Fans react in a fanzone in Hamamatsu as the Japanese team scores a try against Russia. Photograph: Adrian Dennis/AFP/Getty Images
Fans react in a fanzone in Hamamatsu as the Japanese team scores a try against Russia. Photograph: Adrian Dennis/AFP/Getty Images

And the pressure on Jamie Joseph’s Japan team to not blink under the most intense spotlight of their lives was intense. For five awful opening minutes, it seemed as if they were in danger of completely disintegrating in the heat, spilling the ball from the kick-off and then gifting the Russians with a try in the third minutes when fullback William Tupou dropped a routine high ball, allowing the disbelieving Krill Golosnitskiy to collect and dive across the line unchallenged.

A horrible silence fell across the stadium as the Japanese contemplated the visitation of having to witness a long night of national disgrace. But within minutes, the Blossoms were on the attack and the crowd responded as if they were riding the wildest rollercoaster in the theme park.

Which they were.

The Japanese remained alarmingly unpredictable under the high ball all evening and it wasn’t hard to imagine the implacable gaze of Joe Schmidt drinking in every moment of calamitous uncertainty. But none of that mattered after Matsushima ran in the last score of the evening to leave a considerable distance between the countries on the scoreboard.

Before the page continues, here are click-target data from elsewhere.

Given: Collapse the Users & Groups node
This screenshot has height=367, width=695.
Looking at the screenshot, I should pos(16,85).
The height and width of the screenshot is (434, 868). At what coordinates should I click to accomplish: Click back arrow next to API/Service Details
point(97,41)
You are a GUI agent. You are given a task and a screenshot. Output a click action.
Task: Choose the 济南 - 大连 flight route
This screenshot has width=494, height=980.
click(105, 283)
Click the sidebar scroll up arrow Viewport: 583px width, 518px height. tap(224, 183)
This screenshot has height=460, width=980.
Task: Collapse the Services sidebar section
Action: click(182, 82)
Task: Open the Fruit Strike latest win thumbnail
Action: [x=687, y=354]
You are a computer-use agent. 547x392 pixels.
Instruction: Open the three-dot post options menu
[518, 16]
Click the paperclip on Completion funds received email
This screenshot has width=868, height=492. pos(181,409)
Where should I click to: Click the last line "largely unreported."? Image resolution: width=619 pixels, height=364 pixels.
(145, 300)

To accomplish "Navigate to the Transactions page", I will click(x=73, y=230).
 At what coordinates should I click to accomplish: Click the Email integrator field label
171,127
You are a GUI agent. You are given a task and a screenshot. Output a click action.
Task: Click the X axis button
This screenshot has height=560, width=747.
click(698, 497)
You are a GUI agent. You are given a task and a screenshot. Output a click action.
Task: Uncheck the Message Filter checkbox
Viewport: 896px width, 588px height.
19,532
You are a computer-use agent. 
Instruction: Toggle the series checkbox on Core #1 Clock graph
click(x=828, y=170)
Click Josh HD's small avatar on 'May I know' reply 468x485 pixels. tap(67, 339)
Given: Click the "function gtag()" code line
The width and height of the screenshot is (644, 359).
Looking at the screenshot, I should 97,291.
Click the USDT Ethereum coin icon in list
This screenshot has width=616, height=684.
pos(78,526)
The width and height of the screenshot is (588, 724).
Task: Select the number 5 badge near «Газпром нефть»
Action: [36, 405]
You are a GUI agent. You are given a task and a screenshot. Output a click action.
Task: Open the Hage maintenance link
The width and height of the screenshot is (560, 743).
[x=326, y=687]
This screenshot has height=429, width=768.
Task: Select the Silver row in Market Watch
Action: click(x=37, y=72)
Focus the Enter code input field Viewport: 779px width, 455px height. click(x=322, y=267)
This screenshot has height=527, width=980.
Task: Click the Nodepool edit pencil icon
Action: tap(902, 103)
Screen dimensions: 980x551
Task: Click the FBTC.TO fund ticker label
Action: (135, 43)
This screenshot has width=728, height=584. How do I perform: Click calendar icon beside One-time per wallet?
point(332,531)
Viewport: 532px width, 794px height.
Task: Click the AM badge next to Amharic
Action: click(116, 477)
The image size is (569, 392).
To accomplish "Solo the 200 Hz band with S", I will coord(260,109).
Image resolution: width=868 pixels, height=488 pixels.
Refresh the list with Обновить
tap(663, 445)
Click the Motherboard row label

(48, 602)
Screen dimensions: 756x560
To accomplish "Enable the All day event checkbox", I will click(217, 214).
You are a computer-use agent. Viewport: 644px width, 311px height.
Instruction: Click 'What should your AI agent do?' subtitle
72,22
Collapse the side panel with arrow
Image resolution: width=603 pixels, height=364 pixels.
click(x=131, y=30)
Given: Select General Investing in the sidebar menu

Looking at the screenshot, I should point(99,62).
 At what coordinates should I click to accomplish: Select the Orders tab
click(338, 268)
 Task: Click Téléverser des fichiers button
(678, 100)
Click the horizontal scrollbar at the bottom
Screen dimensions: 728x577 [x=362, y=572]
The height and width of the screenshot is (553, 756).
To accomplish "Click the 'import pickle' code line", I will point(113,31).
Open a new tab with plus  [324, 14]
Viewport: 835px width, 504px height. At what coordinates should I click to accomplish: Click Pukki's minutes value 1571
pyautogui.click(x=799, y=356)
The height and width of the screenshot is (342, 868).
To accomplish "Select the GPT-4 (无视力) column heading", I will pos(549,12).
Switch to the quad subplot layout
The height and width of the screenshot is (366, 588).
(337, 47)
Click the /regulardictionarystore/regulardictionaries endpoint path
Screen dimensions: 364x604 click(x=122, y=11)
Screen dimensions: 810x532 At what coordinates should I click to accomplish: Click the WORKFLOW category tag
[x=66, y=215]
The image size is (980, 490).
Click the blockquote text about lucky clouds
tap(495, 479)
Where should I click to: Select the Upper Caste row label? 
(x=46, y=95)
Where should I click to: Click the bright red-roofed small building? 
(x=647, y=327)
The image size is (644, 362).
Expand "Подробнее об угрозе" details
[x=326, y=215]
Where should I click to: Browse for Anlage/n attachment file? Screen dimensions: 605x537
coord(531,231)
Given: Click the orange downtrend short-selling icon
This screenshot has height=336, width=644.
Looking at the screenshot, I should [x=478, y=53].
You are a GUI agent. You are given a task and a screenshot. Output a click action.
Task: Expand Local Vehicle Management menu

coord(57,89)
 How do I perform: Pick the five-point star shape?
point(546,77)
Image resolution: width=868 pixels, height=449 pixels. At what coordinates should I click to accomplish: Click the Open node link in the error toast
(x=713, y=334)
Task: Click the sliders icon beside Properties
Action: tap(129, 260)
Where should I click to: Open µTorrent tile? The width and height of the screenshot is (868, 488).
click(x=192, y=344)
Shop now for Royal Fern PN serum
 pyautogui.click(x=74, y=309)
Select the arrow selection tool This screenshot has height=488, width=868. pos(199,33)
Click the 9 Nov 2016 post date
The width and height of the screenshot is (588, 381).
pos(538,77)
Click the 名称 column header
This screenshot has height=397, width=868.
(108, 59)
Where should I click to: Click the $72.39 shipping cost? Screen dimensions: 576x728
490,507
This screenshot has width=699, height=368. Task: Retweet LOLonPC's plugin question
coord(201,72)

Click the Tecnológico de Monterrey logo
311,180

Japanese players celebrate with fans after winning the opening match of the Rugby World Cup against Russia. Photograph: Franck Robichon/EPA
Japanese players celebrate with fans after winning the opening match of the Rugby World Cup against Russia. Photograph: Franck Robichon/EPA

“Tier one rugby isn’t a level above what we are used to: it is a different sport,” said Lyn Jones, admitted the Russian coach. Quite where Japan lie in those tiers will become clearer when they meet Ireland next Saturday. Head coach Joseph was asked about Ireland but, in keeping with the theme of the night, he deftly sidestepped the question. It will, at the very least, be quite the culture clash.